## Problem requirements:
Only the lines from the start of the entries through the line with "1293x636 pixels." are wanted; please output them exactly.

Collected data entries:
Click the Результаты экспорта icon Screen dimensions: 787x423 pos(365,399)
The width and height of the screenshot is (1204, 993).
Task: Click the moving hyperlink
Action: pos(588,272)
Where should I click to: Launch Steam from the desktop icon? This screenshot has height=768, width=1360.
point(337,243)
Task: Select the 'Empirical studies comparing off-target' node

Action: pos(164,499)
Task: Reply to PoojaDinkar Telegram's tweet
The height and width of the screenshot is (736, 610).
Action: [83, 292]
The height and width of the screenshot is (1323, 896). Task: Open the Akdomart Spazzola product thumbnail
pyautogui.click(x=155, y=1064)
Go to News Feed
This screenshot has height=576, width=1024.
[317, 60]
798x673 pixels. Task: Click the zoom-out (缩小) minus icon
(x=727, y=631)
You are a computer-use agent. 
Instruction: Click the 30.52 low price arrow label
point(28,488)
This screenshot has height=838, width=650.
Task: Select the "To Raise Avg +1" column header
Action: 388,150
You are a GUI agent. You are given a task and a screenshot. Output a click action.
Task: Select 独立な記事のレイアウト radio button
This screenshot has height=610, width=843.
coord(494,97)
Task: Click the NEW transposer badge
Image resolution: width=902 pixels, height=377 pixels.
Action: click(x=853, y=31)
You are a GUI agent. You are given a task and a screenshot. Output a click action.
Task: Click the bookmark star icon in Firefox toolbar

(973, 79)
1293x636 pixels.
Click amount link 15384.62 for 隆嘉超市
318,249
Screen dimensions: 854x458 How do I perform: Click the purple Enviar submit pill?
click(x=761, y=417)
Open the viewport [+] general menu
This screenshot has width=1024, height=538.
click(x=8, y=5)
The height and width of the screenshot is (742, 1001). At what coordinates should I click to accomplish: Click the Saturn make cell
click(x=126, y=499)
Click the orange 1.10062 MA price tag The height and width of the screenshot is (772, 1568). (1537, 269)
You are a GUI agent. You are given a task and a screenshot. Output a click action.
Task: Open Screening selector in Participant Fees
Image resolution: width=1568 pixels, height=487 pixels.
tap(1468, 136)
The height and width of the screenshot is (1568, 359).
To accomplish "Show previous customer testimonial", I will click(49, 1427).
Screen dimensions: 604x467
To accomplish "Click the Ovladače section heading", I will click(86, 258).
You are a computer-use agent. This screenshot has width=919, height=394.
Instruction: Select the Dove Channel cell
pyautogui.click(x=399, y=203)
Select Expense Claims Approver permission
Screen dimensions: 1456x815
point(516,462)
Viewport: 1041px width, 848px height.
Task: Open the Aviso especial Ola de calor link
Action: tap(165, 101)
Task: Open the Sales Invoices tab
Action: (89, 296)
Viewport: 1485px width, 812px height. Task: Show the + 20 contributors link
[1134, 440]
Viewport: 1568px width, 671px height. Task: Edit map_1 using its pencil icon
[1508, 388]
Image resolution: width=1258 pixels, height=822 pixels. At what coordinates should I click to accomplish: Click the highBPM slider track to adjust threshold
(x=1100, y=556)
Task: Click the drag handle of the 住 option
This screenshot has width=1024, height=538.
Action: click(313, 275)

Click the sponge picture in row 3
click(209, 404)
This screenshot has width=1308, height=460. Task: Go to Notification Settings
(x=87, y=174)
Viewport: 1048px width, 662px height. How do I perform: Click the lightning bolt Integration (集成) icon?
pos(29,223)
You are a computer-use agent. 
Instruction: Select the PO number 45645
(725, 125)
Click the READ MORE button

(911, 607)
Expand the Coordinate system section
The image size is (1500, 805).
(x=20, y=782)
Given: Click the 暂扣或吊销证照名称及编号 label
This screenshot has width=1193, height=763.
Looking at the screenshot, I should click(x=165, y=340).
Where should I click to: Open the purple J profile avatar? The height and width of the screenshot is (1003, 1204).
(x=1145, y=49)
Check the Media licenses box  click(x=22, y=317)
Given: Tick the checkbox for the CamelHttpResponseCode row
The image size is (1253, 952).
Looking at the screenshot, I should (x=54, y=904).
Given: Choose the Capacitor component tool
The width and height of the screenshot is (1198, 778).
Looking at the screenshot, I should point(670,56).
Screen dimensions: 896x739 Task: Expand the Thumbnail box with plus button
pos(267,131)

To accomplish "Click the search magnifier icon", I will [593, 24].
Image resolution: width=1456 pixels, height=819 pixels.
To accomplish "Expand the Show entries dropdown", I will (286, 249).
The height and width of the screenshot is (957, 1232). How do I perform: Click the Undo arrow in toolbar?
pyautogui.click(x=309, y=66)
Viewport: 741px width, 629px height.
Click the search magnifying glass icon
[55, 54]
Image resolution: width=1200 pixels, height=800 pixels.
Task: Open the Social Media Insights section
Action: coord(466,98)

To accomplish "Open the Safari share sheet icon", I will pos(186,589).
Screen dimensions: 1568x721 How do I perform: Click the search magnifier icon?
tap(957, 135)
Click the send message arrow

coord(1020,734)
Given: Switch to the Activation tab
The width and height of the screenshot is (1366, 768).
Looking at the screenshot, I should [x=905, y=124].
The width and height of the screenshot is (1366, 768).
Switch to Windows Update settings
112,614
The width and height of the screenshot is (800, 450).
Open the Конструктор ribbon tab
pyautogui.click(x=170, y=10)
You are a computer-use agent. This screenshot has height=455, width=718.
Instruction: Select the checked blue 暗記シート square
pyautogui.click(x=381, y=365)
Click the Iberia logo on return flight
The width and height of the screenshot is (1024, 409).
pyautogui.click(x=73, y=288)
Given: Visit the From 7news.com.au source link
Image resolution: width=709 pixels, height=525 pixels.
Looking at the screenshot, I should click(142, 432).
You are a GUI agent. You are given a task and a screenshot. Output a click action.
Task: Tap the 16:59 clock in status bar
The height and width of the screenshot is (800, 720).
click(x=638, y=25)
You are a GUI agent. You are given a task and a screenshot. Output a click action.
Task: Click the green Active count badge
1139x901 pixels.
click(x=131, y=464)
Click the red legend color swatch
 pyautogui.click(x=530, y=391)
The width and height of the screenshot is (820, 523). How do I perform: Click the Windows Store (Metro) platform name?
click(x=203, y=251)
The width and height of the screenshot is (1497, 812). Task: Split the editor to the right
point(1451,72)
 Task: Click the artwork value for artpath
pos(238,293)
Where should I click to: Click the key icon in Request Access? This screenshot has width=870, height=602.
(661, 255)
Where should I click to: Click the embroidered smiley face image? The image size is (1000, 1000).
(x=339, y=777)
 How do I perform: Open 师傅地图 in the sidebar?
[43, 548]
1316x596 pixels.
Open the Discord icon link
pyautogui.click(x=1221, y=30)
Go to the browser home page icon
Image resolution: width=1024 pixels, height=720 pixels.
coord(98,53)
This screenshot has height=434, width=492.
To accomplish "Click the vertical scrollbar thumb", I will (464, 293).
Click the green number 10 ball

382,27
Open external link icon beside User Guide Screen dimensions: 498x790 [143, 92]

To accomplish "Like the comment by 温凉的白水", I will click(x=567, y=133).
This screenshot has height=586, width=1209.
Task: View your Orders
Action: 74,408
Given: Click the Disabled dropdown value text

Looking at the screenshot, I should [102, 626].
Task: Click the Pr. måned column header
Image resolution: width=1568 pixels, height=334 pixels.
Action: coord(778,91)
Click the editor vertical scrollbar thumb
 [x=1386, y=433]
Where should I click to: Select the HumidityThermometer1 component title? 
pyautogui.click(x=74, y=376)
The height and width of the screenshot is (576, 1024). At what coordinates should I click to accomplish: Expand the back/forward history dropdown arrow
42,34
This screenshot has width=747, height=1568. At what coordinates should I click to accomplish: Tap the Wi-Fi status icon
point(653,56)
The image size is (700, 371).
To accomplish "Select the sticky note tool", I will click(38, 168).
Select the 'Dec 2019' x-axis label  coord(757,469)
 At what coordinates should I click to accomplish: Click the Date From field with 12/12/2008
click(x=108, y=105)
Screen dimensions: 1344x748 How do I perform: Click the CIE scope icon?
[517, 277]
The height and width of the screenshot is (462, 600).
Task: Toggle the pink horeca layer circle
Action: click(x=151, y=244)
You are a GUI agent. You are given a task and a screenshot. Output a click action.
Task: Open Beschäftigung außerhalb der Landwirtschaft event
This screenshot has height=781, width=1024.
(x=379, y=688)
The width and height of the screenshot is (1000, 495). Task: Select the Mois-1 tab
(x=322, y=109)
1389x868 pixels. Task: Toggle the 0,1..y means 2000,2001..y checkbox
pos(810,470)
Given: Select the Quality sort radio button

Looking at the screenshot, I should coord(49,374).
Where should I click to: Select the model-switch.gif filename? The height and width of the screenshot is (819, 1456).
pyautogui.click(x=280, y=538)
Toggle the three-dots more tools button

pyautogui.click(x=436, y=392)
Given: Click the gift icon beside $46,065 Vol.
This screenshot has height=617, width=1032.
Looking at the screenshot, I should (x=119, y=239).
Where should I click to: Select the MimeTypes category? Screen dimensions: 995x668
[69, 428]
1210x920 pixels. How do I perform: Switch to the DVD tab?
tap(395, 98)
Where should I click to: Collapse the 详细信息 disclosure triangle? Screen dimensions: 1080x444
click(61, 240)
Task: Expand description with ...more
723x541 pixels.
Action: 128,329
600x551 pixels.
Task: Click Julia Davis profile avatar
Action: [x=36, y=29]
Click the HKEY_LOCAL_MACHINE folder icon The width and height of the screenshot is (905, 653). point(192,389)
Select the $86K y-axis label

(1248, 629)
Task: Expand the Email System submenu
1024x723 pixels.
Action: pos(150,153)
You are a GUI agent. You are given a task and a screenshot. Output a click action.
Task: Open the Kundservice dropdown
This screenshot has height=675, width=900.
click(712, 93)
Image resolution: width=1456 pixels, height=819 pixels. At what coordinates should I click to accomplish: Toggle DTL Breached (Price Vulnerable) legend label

## Result of this task:
Click the Результаты экспорта icon Screen dimensions: 787x423 pos(365,399)
The width and height of the screenshot is (1204, 993).
Task: Click the moving hyperlink
Action: pos(588,272)
Where should I click to: Launch Steam from the desktop icon? This screenshot has height=768, width=1360.
point(337,243)
Task: Select the 'Empirical studies comparing off-target' node

Action: pos(164,499)
Task: Reply to PoojaDinkar Telegram's tweet
The height and width of the screenshot is (736, 610).
Action: [83, 292]
The height and width of the screenshot is (1323, 896). Task: Open the Akdomart Spazzola product thumbnail
pyautogui.click(x=155, y=1064)
Go to News Feed
This screenshot has height=576, width=1024.
[317, 60]
798x673 pixels. Task: Click the zoom-out (缩小) minus icon
(x=727, y=631)
You are a computer-use agent. 
Instruction: Click the 30.52 low price arrow label
point(28,488)
This screenshot has height=838, width=650.
Task: Select the "To Raise Avg +1" column header
Action: 388,150
You are a GUI agent. You are given a task and a screenshot. Output a click action.
Task: Select 独立な記事のレイアウト radio button
This screenshot has height=610, width=843.
coord(494,97)
Task: Click the NEW transposer badge
Image resolution: width=902 pixels, height=377 pixels.
Action: click(x=853, y=31)
You are a GUI agent. You are given a task and a screenshot. Output a click action.
Task: Click the bookmark star icon in Firefox toolbar

(973, 79)
1293x636 pixels.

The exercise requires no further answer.